In your codein this method:


public void SynchroniseWithDataContext(DataContext targetDataContext, bool cascadeDelete)

There is a line



which basically loses the tracking whenever the synchronization is done.

Once commented I managed to make my scenario work, provided that when I submit my datacontext to the database, I actually call the



Method on the tree.

-> So is this a normal behaviour as I may not use your code as intended (I don't actually synchronize everytime to submit the datacontext and this line breaks the tracking as well as synchronizing, disabling the ability to resynchronize later).

Feel free to ask for infomation.



Sep 11, 2010 at 11:27 PM

Hi Eric,

I think I have this right, you want to:

- Sync the changes with the data context 1 (but do not submit changes)

- Find out which records are modified from the data context, add representations of these modifications to the same entity tree

- Sync the changes with the data context 2 and submit changes

I think this should work except it sounds like you are doing synchronization with two different data contexts?  Is there are reason why you don't just synchronize with the same data context?


Regardless, here's some ideas:

1. Use the entity root to return you a list of modification instead of attaching to the datacontext first to identify them

For Example: 

from x in customer.ToEntityTree()

where x.LINQEntityState == EntityState.Modified;

2. If you must do it the way you've been doing it, you can take a snapshot of entity tree (using the Serizalization methods), apply that to the first data context, identify the modifications, and then add the list of modifications to the original entity tree, synchronize that and submit changes.





Sep 13, 2010 at 10:57 AM
Edited Sep 17, 2010 at 9:18 AM

Hi Matt,


Thanks a lot for your reply.

First, I reply to your interrogations:

The reason why is because I have to check once if I have modification, and if some criterion are met (i.e some modifications are done on certain properties), I have to ask the user some additional information before actually persisting. It’s a business requirement.
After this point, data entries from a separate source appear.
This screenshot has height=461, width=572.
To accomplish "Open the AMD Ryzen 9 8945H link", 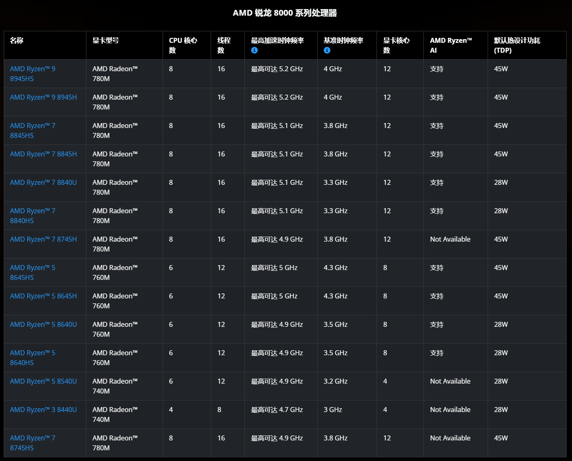I will (x=43, y=97).
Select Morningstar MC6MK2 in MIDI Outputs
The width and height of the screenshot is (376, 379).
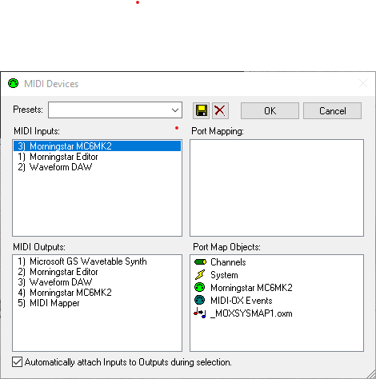[97, 293]
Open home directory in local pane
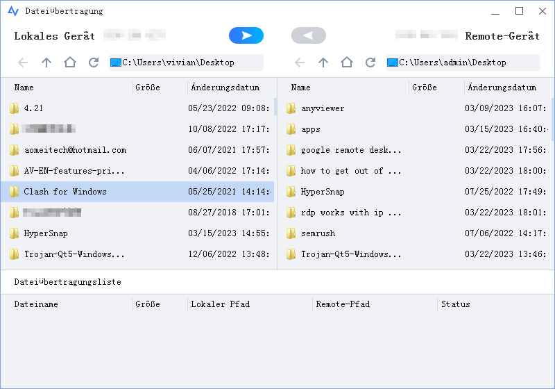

I then have to rerun the synchronization to make the actual modification on a second datacontext (the first one is lost). Even then, I don’t necessarily have to persist the map, only the modification list might have to be persisted : again, business reqs..


About your hints now:

1. I already use this to know if there is a modification. The fact is that I also need to check every modification on certain properties (not only entities). This functionality is given by the L2SQL framework, but obviously, only for synchronized datacontexts. I didn’t find a way to check for props modifs in an entity (if not checking actual data against old data foreach prop of every entity);

2. I never thought about using clones to do this. This might clearly do the trick. Using copies of the entity tree in order not to alter the one modified by the user until the last moment is a great idea.


One last point, as I have modified your code about the logic of changing the state automatically on sync, it works for my scenario.


I’ll keep you tuned if I manage to modify my code according to your second idea.

Have a nice day.




Edit :

Hi Matt.

I changed my code in order to check changes by synchronizing a copy (thanks for your serialization tips, works like a charm) with my data contexts. It avoid the problem of losing the modification tracking when checking for changes. Everything is working fine. Thanks for the hints in your message and thanks for taking time to respond.